Data items
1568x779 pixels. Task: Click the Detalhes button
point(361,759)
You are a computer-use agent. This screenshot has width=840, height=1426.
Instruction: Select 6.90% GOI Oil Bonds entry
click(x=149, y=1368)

THE TASK » Write out each entry again, word for word.

WRITTEN ANSWER »
1568x779 pixels. Task: Click the Detalhes button
point(361,759)
You are a computer-use agent. This screenshot has width=840, height=1426.
Instruction: Select 6.90% GOI Oil Bonds entry
click(x=149, y=1368)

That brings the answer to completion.